# [REQUIRED ACTION]
In the data, find the word "will" and copy out every line that has it.

══ DATASET RECORDS

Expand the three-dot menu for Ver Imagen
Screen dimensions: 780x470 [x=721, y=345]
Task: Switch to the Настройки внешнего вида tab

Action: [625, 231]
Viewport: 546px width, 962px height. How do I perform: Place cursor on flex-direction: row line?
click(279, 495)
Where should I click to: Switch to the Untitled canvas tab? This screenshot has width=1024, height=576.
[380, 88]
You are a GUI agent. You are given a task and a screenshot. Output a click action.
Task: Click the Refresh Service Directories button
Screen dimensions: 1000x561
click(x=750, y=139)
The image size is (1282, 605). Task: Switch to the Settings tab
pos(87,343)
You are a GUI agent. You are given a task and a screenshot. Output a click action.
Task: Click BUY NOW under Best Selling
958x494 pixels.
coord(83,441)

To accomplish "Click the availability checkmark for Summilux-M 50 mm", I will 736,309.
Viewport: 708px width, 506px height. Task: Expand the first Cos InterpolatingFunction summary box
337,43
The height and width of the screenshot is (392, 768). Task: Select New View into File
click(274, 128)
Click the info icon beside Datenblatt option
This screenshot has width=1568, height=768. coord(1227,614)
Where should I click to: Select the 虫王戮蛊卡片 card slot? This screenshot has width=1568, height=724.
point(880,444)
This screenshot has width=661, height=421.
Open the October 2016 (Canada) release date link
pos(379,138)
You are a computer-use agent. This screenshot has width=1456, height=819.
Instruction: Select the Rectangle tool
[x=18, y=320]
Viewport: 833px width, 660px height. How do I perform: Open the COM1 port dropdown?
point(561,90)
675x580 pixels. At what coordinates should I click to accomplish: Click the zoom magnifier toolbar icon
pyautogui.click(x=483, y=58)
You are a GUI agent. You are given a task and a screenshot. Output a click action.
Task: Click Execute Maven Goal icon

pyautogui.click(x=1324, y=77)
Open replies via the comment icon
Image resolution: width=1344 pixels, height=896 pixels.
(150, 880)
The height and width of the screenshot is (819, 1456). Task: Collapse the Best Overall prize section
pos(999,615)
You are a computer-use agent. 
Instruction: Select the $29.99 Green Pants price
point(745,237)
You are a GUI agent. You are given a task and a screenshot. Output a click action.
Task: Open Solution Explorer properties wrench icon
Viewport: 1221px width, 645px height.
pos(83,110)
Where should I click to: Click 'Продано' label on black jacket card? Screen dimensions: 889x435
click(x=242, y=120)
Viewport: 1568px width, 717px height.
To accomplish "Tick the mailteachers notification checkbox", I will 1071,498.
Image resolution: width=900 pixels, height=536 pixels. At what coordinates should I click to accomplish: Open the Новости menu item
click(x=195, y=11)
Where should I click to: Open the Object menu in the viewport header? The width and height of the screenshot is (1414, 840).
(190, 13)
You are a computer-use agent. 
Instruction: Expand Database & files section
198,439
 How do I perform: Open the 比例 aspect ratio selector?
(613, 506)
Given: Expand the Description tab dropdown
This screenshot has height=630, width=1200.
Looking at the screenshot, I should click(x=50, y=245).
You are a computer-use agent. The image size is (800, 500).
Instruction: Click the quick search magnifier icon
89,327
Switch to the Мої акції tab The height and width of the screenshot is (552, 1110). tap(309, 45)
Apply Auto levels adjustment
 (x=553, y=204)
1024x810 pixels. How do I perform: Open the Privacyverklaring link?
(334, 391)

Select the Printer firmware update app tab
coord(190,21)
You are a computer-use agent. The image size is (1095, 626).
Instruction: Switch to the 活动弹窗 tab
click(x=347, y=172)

════

# [YOUR SOLUTION]
To accomplish "Click the availability checkmark for Summilux-M 50 mm", I will 736,309.
To accomplish "Tick the mailteachers notification checkbox", I will 1071,498.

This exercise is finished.